• **WHAT IS BEING ASKED**
Reproduce the lines below, replacing "At what coordinates should I click to accomplish" with "Which point should I click to do" everywhere it occurs and leaving everything else unchanged.

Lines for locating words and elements
☆ ☆ ☆
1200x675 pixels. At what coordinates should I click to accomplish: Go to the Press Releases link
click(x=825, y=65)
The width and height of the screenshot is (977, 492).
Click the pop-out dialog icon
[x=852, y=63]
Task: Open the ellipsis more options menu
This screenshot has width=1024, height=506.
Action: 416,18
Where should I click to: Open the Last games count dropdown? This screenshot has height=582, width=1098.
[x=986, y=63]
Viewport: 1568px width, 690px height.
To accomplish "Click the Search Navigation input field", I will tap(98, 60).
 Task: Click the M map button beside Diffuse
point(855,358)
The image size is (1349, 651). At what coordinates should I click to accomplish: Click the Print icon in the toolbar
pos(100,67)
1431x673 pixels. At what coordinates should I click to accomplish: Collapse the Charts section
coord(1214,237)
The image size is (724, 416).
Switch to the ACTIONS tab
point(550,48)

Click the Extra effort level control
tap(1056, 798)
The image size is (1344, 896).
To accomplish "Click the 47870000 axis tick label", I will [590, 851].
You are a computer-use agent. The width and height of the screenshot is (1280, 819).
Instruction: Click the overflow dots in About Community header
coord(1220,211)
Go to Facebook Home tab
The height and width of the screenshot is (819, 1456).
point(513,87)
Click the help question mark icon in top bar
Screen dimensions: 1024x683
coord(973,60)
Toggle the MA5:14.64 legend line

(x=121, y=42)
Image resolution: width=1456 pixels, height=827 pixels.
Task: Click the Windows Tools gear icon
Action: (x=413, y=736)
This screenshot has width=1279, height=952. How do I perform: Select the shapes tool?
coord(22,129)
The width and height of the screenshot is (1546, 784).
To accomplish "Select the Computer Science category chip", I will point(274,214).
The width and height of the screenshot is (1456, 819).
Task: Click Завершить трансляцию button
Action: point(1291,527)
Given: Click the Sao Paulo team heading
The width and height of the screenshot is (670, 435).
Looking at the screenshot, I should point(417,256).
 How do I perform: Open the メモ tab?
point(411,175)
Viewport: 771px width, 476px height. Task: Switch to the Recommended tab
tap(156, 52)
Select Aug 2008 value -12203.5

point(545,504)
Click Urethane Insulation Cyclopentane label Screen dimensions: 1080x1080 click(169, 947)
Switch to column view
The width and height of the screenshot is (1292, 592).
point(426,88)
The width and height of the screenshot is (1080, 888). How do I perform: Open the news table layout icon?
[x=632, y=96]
☆ ☆ ☆
• **TASK ANSWER**
1200x675 pixels. Which point should I click to do: Go to the Press Releases link
click(x=825, y=65)
The width and height of the screenshot is (977, 492).
Click the pop-out dialog icon
[x=852, y=63]
Task: Open the ellipsis more options menu
This screenshot has width=1024, height=506.
Action: 416,18
Where should I click to: Open the Last games count dropdown? This screenshot has height=582, width=1098.
[x=986, y=63]
Viewport: 1568px width, 690px height.
To accomplish "Click the Search Navigation input field", I will tap(98, 60).
 Task: Click the M map button beside Diffuse
point(855,358)
The image size is (1349, 651). Which point should I click to do: Click the Print icon in the toolbar
pos(100,67)
1431x673 pixels. Which point should I click to do: Collapse the Charts section
coord(1214,237)
The image size is (724, 416).
Switch to the ACTIONS tab
point(550,48)

Click the Extra effort level control
tap(1056, 798)
The image size is (1344, 896).
To accomplish "Click the 47870000 axis tick label", I will [590, 851].
You are a computer-use agent. The width and height of the screenshot is (1280, 819).
Instruction: Click the overflow dots in About Community header
coord(1220,211)
Go to Facebook Home tab
The height and width of the screenshot is (819, 1456).
point(513,87)
Click the help question mark icon in top bar
Screen dimensions: 1024x683
coord(973,60)
Toggle the MA5:14.64 legend line

(x=121, y=42)
Image resolution: width=1456 pixels, height=827 pixels.
Task: Click the Windows Tools gear icon
Action: (x=413, y=736)
This screenshot has width=1279, height=952. How do I perform: Select the shapes tool?
coord(22,129)
The width and height of the screenshot is (1546, 784).
To accomplish "Select the Computer Science category chip", I will point(274,214).
The width and height of the screenshot is (1456, 819).
Task: Click Завершить трансляцию button
Action: point(1291,527)
Given: Click the Sao Paulo team heading
The width and height of the screenshot is (670, 435).
Looking at the screenshot, I should point(417,256).
 How do I perform: Open the メモ tab?
point(411,175)
Viewport: 771px width, 476px height. Task: Switch to the Recommended tab
tap(156, 52)
Select Aug 2008 value -12203.5

point(545,504)
Click Urethane Insulation Cyclopentane label Screen dimensions: 1080x1080 click(169, 947)
Switch to column view
The width and height of the screenshot is (1292, 592).
point(426,88)
The width and height of the screenshot is (1080, 888). How do I perform: Open the news table layout icon?
[x=632, y=96]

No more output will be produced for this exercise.